In many countries it is more than morally wrong. It is, rightly, also against employment law.
@ArishMell Sure... it's against employment law - yet, children as young as 16 or 17 are bullied at work, in the name of "training" - they will put up with it because they're too fresh out of school to understand that calling someone a "tramp" under the guise of training them is constructive dismissal... and, even if they do know it, where do they go to report it??? Especially when the only contact they have with their training provider is the one that is bullying them.

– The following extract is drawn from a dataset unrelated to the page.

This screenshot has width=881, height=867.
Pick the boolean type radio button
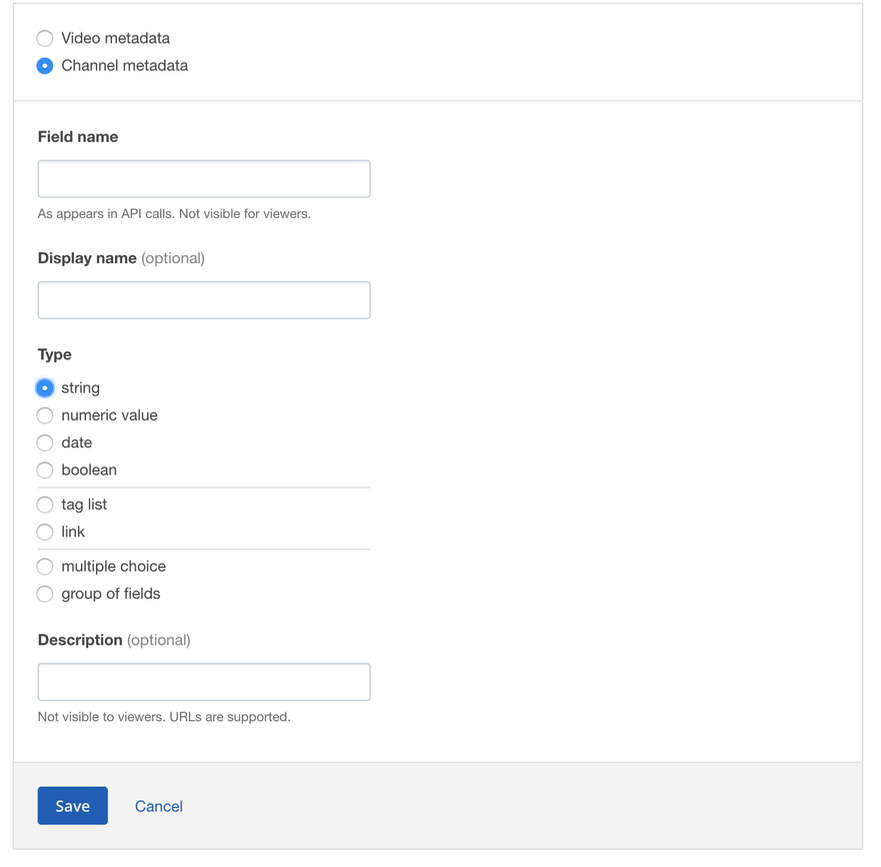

But, we are a world built on equality - where short people aren't expected to juggle two arms full of merchandise and a plastic stool in order to hang stock that they can't reasonably reach from the ground.
ArishMell · 70-79, M
@HootyTheNightOwl Oh, we can make all the laws we need but that won't change ignorance and cruelty that are ingrained attitudes, overnight.

Short? I am short too: I'd have exactly the same difficulties... only I would deal with the bags separately, not struggle with both at once!
@ArishMell Education around employment rights and laws might help to make sure that people are given the information they need when they go to work before they leave school, though - but that means that you can't teach careers in the school library because the teacher would be required to actually teach something that might be useful.

They can't... They either juggle both or they get kicked off their course. This created much debate in one shop because the manager was happy for taller people to do what shorter people couldn't - but the assessors stuck to their guns and insisted that shorter people were treated exactly the same.
ArishMell · 70-79, M
@HootyTheNightOwl Interesting thought: schools teaching at least the basics of employee / employer law, rights and responsibilities. Along with other grown-up matters like basic finance.

It might even be more important than careers "advice" that anyway can only be very generic, and may be influenced by individual teachers' knowledge and even prejudices. After all, most teachers are people who have never left school!

So it could work, though I'm not sure how.

.....

That shop, or group of assessors, may have been an anomaly. I have never heard of any problems around people's heights, elsewhere. Just as well because I am short!

The basic requirement under UK health-and-safety law is that appropriate equipment is provided to help people do their work safely and properly. This may be selected following a formal risk-assessment; and certainly can include step-stools and short ladders for access to shelves.

Though it's not unknown for managers frightened of responsibilities put on them, to impose rather absurd interpretations of the regulations. Like those assessors who tried to make height an "equality" matter instead of just saying, provide step-ladders. One place I worked had equipment-frames that needed such frequent access, that they were fitted permanently with wooden steps suspended from runners on steel tracks.

Or nervous managers set local rules that mean well but are not thought through. For example, I once saw a store-keepers standing on top of a full-size shipping container (roof about 8 feet above ground) to hook crane slings into its lifting-points. He was wearing a controlled-break type fall-arrest harness, but he could clip it only into the nearest hooking cube, by his feet as he stood at each corner of the container. Errr..... Oh, it's all right. He had his safety-boots and hard hat on.